═════ AVAILABLE RECORDS ═════

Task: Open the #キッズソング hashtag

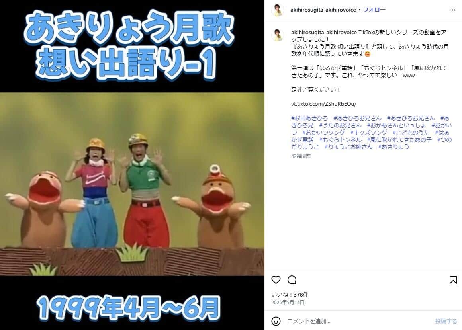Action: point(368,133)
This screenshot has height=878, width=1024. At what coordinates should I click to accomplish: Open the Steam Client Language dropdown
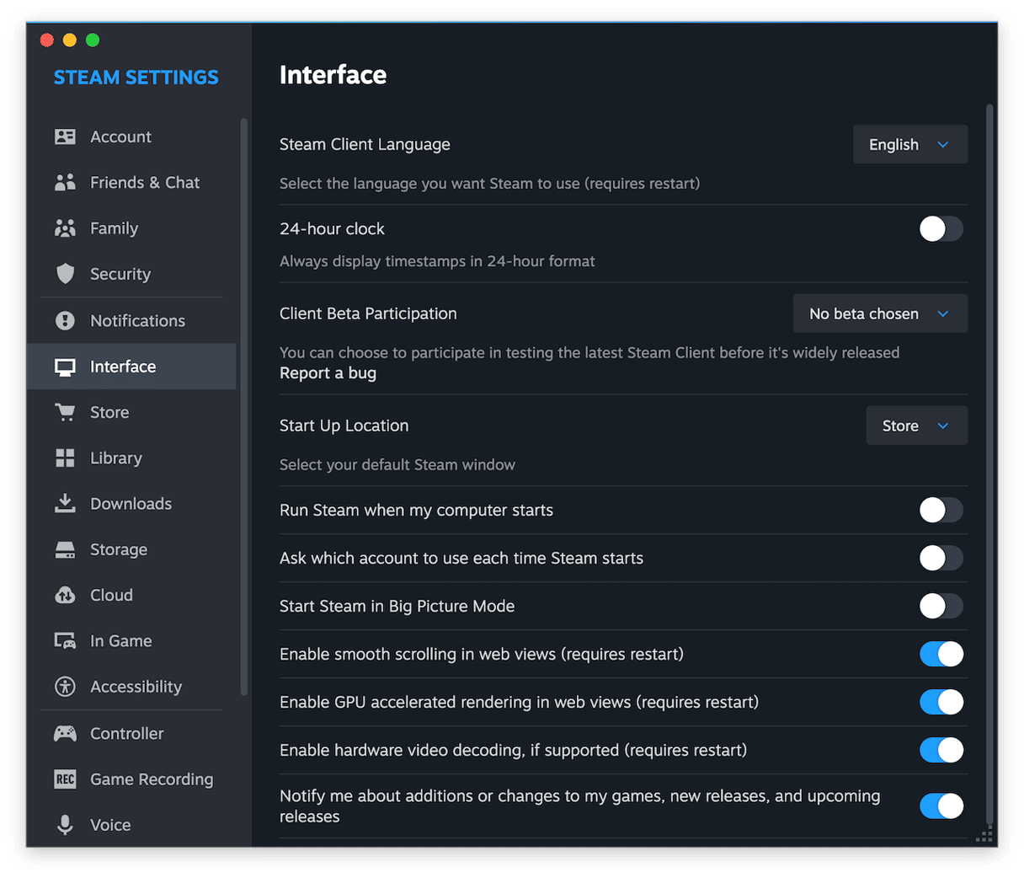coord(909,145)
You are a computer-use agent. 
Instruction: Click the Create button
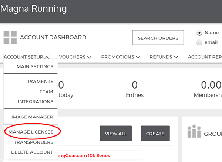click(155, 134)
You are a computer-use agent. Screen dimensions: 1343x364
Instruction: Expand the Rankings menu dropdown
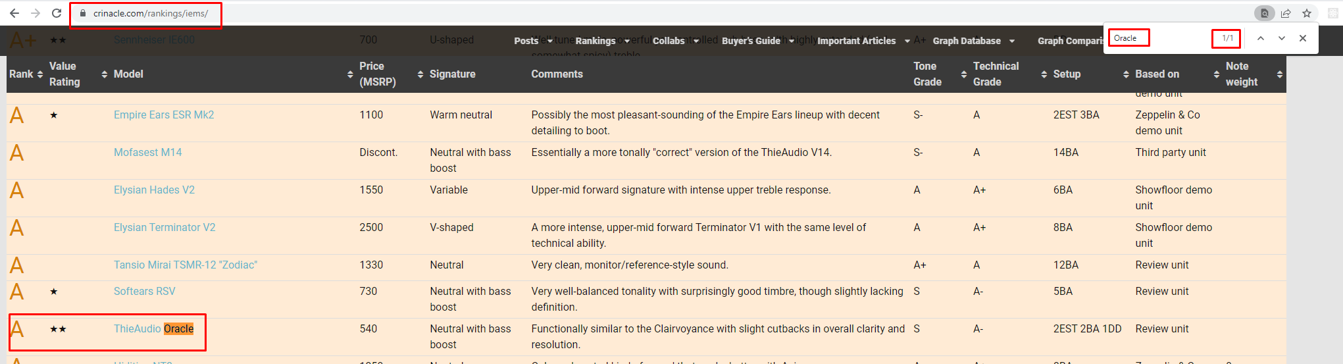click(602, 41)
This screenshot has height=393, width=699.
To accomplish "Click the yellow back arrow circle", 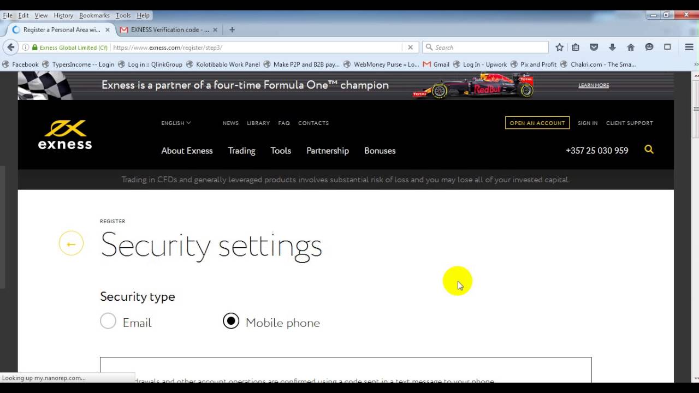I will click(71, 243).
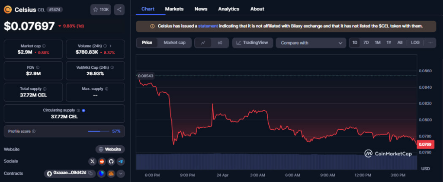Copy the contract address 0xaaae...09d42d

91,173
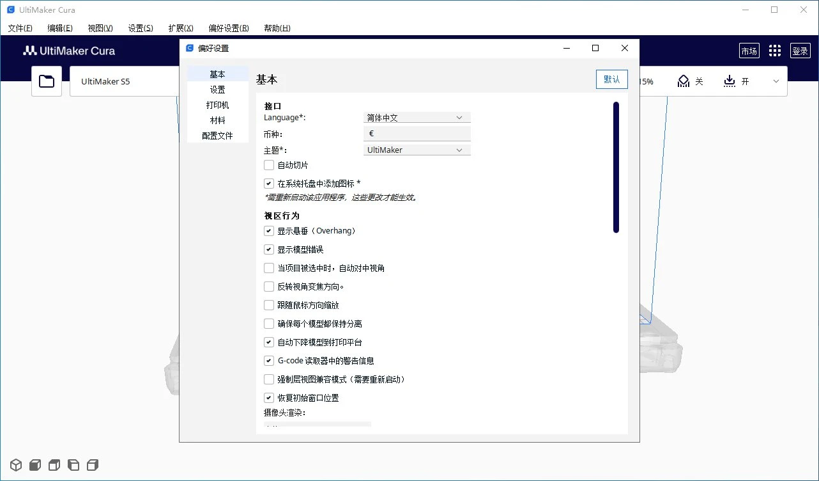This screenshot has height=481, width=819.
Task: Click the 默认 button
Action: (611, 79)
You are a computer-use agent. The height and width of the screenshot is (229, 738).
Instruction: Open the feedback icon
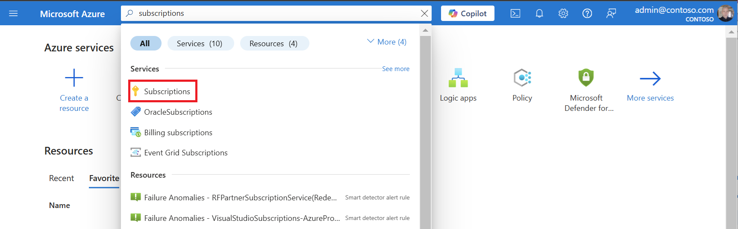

═════

[TASK DIRECTIONS] Whenever a line in the data holds "computer", copy that line.

[WRITTEN RESPONSE]
You are a computer-use agent. 
You are a computer-use agent. Screen dimensions: 1343x364
You are a computer-use agent. The height and width of the screenshot is (229, 738).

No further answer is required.